CESEE and the Impact of China and Russia
Edited by Ewald Nowotny, Peter Mooslechner and Doris Ritzberger-Grünwald
Chapter 5: Global imbalances, capital flows and the crisis
This chapter discusses developments in global imbalances as well as imbalances in the euro area. It builds on Lane and Milesi-Ferretti (2011) and Chen et al. (2012). It starts by presenting some stylized facts on global imbalances and imbalances within the euro area, and then turns to a discussion of factors that help explain their behaviour. Figure 5.1 shows the evolution of ‘global imbalances’, showing current account surpluses and deficits in the main countries and regions.
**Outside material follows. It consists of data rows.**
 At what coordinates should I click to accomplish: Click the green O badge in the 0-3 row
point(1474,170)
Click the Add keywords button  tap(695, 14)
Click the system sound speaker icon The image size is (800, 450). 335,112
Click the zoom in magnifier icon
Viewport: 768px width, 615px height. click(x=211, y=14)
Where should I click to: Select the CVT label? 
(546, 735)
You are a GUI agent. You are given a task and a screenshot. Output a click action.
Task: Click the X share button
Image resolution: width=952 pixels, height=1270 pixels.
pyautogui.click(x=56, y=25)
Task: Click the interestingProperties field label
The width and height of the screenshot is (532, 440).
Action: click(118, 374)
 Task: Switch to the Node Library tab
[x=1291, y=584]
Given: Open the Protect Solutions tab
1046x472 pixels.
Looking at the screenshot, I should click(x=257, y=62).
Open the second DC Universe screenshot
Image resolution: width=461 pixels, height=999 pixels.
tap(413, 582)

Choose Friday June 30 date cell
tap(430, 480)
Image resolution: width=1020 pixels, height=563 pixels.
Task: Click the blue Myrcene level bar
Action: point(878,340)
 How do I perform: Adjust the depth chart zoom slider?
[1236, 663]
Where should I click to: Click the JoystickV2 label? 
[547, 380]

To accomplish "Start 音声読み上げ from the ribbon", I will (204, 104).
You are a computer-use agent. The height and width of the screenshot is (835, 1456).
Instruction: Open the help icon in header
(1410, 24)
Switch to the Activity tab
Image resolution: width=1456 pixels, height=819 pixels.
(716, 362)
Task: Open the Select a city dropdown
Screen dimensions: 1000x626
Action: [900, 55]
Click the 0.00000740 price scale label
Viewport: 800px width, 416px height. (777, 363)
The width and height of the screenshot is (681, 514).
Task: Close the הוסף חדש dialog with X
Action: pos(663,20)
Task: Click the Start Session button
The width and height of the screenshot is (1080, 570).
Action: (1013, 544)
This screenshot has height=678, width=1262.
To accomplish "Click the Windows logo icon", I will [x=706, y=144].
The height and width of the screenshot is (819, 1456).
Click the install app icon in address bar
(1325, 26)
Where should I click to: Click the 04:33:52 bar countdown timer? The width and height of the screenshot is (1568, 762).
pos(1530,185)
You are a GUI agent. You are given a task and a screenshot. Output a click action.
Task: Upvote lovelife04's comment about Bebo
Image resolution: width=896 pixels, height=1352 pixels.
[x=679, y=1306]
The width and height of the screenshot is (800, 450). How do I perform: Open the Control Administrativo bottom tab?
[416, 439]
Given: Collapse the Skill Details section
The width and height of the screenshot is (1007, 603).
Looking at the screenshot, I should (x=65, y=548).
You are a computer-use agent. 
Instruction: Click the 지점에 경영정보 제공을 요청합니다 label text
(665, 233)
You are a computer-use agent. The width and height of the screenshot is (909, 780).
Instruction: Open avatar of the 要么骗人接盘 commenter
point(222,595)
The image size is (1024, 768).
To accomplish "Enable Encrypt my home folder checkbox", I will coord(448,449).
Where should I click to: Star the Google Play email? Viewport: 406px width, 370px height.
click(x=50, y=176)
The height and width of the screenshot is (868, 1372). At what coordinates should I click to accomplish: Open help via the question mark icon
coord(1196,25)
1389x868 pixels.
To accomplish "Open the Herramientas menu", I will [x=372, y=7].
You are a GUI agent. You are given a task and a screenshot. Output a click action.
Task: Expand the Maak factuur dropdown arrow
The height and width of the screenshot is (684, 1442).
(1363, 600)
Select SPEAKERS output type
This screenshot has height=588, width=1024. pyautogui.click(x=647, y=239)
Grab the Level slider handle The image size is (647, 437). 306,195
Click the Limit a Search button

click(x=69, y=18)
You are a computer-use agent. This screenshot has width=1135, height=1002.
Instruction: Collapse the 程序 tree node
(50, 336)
In particular, the chart divides European countries in two groups: one comprising current account surplus countries in the European Union (in particular Germany, the Netherlands, Denmark and Sweden) as well as Switzerland, and the other comprising deficit countries (Greece, Ireland, Italy, Portugal, Spain, the UK and countries in Central and Eastern Europe). Current account balances are scaled by world GDP. According to this metric, imbalances reached a peak in 2007–08, and have since shrunk. One important factor explaining the contraction of imbalances in 2009 was the collapse in commodity prices – particularly oil – in the period following the collapse of Lehman Brothers. This decline implied an improvement in current account balances in deficit countries – almost all of which are oil importers – and a corresponding decline in surpluses in oil-exporting countries. Commodity prices including oil rebounded in 2010, and so did the surpluses in oil exporters, but the contraction in imbalances has persisted. Despite the contraction in current account deficits and surpluses, the overall creditor and debtor positions have continued to increase even after the crisis (see Figure 5.2).